This week’s topic is self-inflicted health conditions and the right to treatment. Should, for example, smokers get lower priority treatment from the NHS because their illness is a result of their choice to smoke? To what degree is it reasonable to hold patients responsible for there well-being?
We discuss Ofra Golan’s paper “The right to treatment for self-inflicted conditions”. Which question is whether the condition being self-inflicted is relevant and that healthcare should be provided on a needs basis on the grounds of quality.
We also talk to occasional cohost and freelance illustrator Nicola. Being a type 1 diabetic she gives us an insight on possible issues of unfairness regarding allocation of medical resources to type 1 and type 2 diabetics.
Please post your comments on any issues raised in the podcast below.
Any thoughts?
It is completely unethical to deny any person treatment because of their lifestyle choices.

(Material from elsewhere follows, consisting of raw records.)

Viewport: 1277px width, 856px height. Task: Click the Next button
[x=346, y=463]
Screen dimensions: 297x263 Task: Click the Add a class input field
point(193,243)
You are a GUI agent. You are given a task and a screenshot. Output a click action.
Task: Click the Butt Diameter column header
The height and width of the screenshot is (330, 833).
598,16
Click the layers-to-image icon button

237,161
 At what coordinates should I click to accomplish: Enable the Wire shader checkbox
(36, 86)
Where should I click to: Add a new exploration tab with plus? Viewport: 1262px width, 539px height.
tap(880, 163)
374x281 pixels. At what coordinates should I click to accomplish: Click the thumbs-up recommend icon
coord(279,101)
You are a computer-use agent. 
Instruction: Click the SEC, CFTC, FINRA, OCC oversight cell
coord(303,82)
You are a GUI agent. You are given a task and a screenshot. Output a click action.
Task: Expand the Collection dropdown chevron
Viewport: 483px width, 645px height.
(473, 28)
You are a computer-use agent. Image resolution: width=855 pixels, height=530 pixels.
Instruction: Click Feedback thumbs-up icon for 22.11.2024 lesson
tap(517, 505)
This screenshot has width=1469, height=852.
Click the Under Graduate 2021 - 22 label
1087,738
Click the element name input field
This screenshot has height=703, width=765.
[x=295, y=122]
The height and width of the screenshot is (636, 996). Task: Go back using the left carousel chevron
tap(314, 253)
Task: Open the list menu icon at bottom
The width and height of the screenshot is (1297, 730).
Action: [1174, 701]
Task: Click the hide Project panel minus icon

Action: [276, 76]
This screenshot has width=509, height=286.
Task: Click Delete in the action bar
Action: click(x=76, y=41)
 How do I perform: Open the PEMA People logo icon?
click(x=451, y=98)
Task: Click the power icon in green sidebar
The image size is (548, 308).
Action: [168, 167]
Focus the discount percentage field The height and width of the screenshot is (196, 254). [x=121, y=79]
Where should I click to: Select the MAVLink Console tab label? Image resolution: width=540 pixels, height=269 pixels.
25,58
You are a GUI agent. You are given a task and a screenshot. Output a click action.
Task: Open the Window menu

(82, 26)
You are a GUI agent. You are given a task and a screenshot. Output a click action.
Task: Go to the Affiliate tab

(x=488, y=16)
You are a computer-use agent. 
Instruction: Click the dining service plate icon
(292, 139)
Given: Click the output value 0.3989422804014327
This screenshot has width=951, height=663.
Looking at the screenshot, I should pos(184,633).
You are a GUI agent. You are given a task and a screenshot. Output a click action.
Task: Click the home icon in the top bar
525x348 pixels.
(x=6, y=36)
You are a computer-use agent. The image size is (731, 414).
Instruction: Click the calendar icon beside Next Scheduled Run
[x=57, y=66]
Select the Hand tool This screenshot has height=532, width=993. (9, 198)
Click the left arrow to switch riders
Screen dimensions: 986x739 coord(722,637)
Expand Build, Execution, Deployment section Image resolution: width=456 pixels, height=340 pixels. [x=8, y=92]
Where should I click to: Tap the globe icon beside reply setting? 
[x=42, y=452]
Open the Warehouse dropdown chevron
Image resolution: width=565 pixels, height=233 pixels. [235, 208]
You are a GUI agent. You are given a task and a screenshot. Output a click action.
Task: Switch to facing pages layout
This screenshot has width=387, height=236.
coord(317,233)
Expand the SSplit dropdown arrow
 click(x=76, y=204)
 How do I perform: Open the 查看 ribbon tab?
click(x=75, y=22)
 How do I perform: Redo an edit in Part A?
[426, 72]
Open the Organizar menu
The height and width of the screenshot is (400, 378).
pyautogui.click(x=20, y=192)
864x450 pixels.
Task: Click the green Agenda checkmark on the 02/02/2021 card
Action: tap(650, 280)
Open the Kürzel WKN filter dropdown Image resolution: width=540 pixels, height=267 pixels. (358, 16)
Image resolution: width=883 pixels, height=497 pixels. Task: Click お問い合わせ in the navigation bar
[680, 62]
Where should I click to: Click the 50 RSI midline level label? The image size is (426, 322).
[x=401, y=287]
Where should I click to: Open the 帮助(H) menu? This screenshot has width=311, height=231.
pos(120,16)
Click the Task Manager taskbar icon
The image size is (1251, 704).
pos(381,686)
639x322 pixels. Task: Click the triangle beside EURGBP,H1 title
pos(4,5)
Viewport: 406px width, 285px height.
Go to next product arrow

1. Medical conditions are complicated and rarely have one cause. There may be genetic factors. For example, even smoking is not guaranteed to cause cancer. It severely increases your risk of cancer, but one smoker may get it, and another will live to 80, simply because one is already predisposed to cancer because of their genetic makeup.
2. How will you define what is a self-inflicted condition? Where do you draw the line? Smoking? Drinking? Sports injuries? A car crash that you are responsible for?
3. People who make poor health choices are often from a lower economic bracket. If you were to deny these people treatment because they make bad lifestyle choices, you risk making the gap between rich and poor even worse by creating a 2-tier system.
4. If you pay your taxes, you have as much right to use the NHS as the next person, regardless of lifestyle.
5. Even if you don’t pay your taxes (homeless etc) you still have as much right to use the NHS as the next person. It is unethical (from a humanist perspective) to send any sick person who could be treated away. We have a duty of care to look out for the vulnerable in society.